[ACTION ITEM] The task calls for the lines from the start of the entries below through the line with "Screen dimensions: 1280x751", given again verbatim, with every picture dropped.

[MATERIAL TO PROCESS]

◆ ◆ ◆ ◆ ◆

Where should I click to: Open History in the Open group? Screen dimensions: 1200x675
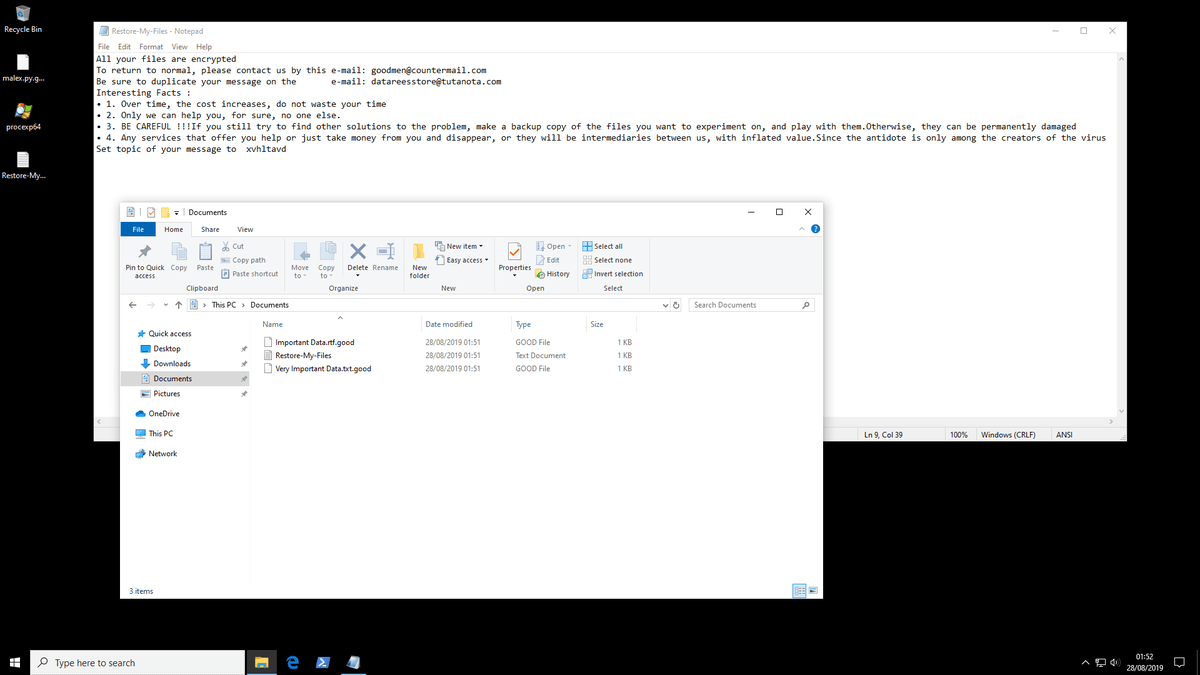[553, 274]
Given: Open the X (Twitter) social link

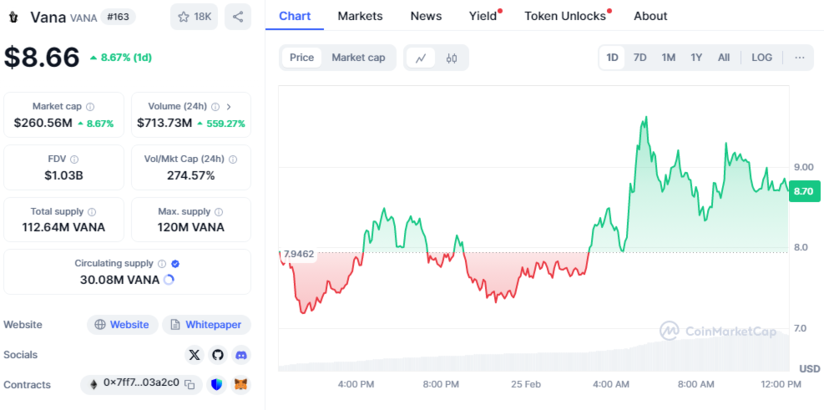Looking at the screenshot, I should 194,354.
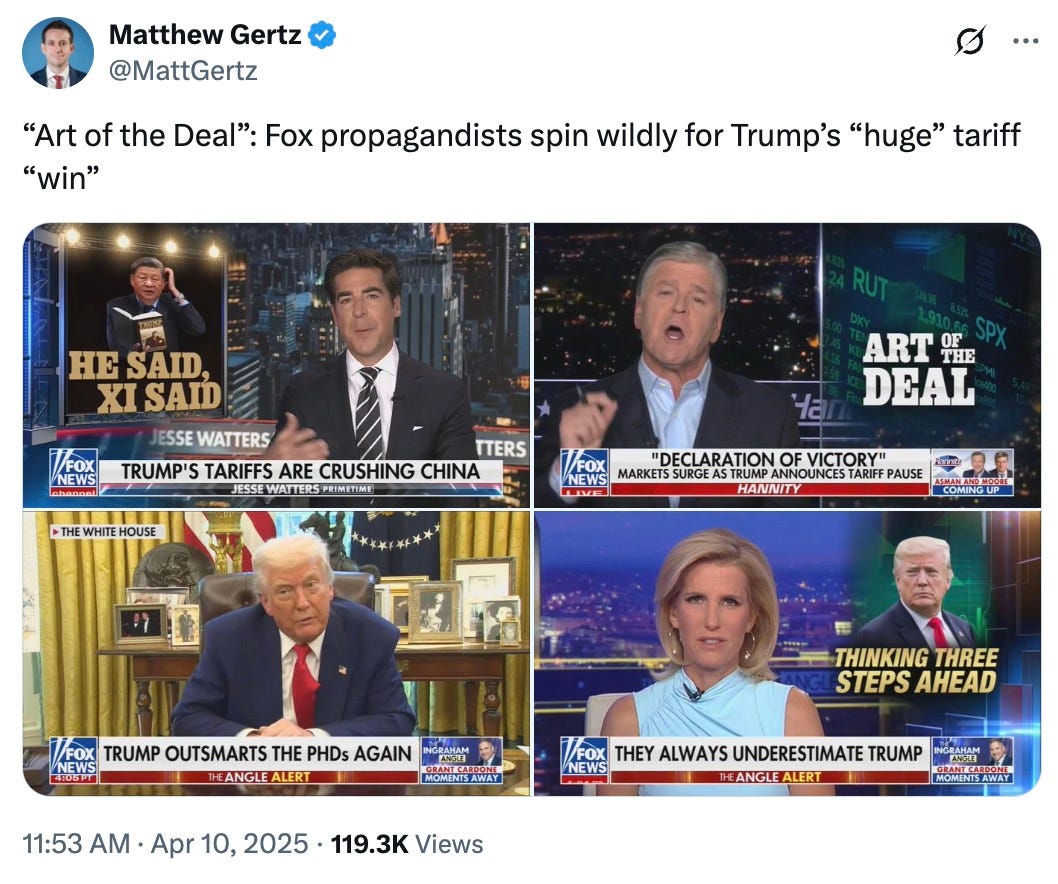The image size is (1058, 884).
Task: Open the Ingraham Thinking Three Steps Ahead image
Action: click(x=787, y=653)
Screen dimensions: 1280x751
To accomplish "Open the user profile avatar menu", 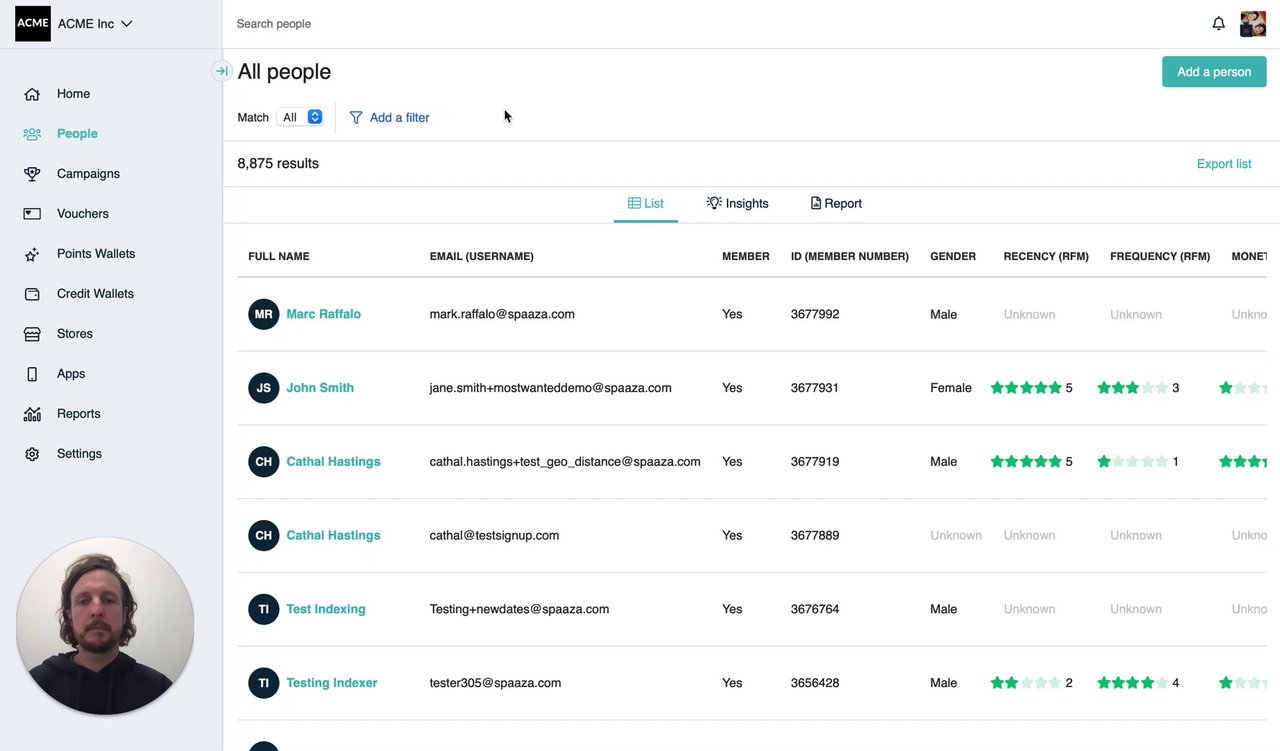I will click(x=1253, y=23).
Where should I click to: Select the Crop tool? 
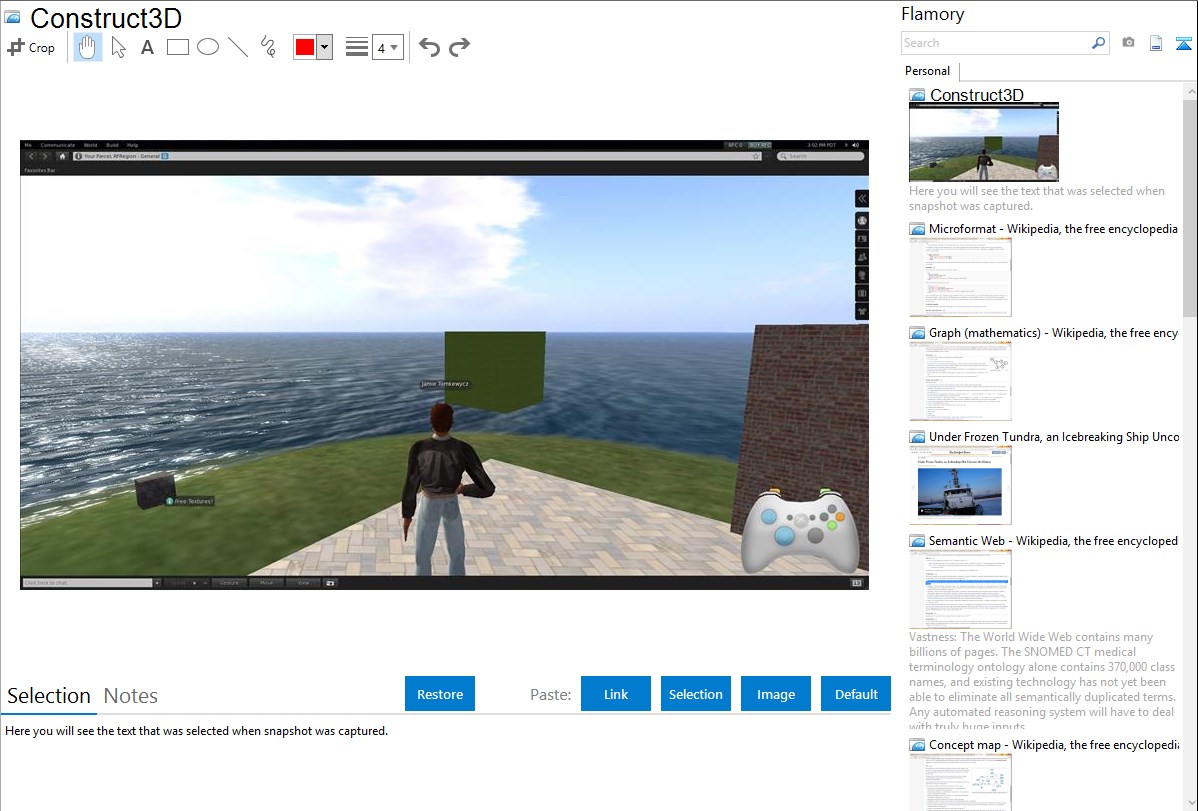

◆ ◆ ◆ ◆ ◆

[EXERCISE RESULT]
Where should I click to: Open History in the Open group? Screen dimensions: 1200x675
[553, 274]
Given: Open the X (Twitter) social link

Looking at the screenshot, I should 194,354.
The image size is (1058, 884).
Task: Open the Ingraham Thinking Three Steps Ahead image
Action: click(x=787, y=653)
Screen dimensions: 1280x751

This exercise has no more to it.